The motor 5 is designed as a flange motor and with the, the motor facing, provided with a flange end of the dip tube over a cage-like, conical bell 7 connected, which allows a low-loss air passage. At the free shaft end of the motor is a bowl-like air baffle 8 concealed cooling fan wheel 9 arranged, the Förderriditung from top to bottom goes (cooling air flow arrows 10).

The cooling air sweeps along the ribs 5a and is heated in the process. So that the heated air does not mix with the ambient air at will, but only with mixed with the air sucked in by the rotor 6, the motor is conductive with a flow Sheath 16 surrounded by heat insulating material. The sheath 16 conducts the sucked in air with little loss through the opening of the bell 7 into the heat-insulated Immersion tube 3 (arrows 17).

The rotor 6 has above and below a flow-favorable in radial section designed wheel disk 11 blades, of which the upper (12) air and the lower (13) convey liquid. The blades 13 of the liquid side and the blades 8 of the gas side arranged congruently with them extend radially beyond the outer contour of the wheel disc.

At least in the area protruding over the wheel disc are the Liquid scoops are arranged and form congruent with the air scoops to a certain extent uniform blades in this area.

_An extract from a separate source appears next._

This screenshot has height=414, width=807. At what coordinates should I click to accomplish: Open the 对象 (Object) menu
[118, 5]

As a result of the rotation of the rotor, the lower blading occurs 13 axially sucked in liquid (arrow 14), accelerated in the rotor and radially in one Plate flow (arrows 15) ejected from the rotor. When the liquid is swept by on the outer edge of the wheel disk 11 is - supported by the conveying effect of Air scoop 12 and the cooling fan wheel 9 - from the immersion tube 3 air by injector effect sucked in and dispersed with the liquid in fine bubbles.

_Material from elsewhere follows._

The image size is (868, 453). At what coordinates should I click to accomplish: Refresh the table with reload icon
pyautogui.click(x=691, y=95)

So that the dispersed air bubbles get as much of their oxygen as possible to the liquid, the air is preheated by the waste heat from the engine as well as a further transport of the absorbed heat with as little loss as possible up to the Dispersion point provided. Due to the direct contact with the heated air the dispersed air cools down with the liquid.

This creates particularly favorable conditions for good oxygen transfer created. To avoid the sucked in air already in the rotor 6 contact to cool with it, the rotor can also be made of a heat-insulating material, at least on the air side Material, e.g. B. made of plastic or hard ceramic. Are as far as possible also to avoid all cold bridges to the outside world or to the liquid. the Heating in the shaft bearing 18 acts as a cold input via the webs 19 on the part of the Rotor against the shaft end.

Claims (6)

Device for gassing liquid with a completely immersed in the liquid. promotional rotor that is on the Side facing the liquid level via a dip tube gas, preferably air, and on the opposite side of the rotor, liquid from the vicinity of the rotor sucks in and disperses both media at the rotor outlet, characterized in that that the gas to be introduced into the liquid is at least slightly, preferably until it is preheated above the liquid temperature. 2. Device according to claim 1 with one - at least indirectly - gas-cooled drive motor, preferably with an electric motor for the drive of the rotor, characterized in that the preheating at least partially through the waste heat from the drive motor (5) takes place. 3. Device according to claim 1 or 2 with an electric motor, characterized characterized in that the motor (5) is in a tube casing that merges into the immersion tube (3) (16) is arranged from preferably heat-insulating material. 4. Device according to claim 3 with a cooling fan wheel on the electric motor, characterized in that the cooling fan flow (10) in the direction of the rotor (6) is designed pointing. 5. Device according to claim 3 or 4, characterized in that the gas guide in the area of the pipe casing (16) is designed with as little loss as possible is. 6. Device according to a preceding claim, characterized in that that the dip tube (3) is preferably thermally insulated on its inside (Insulation 3a).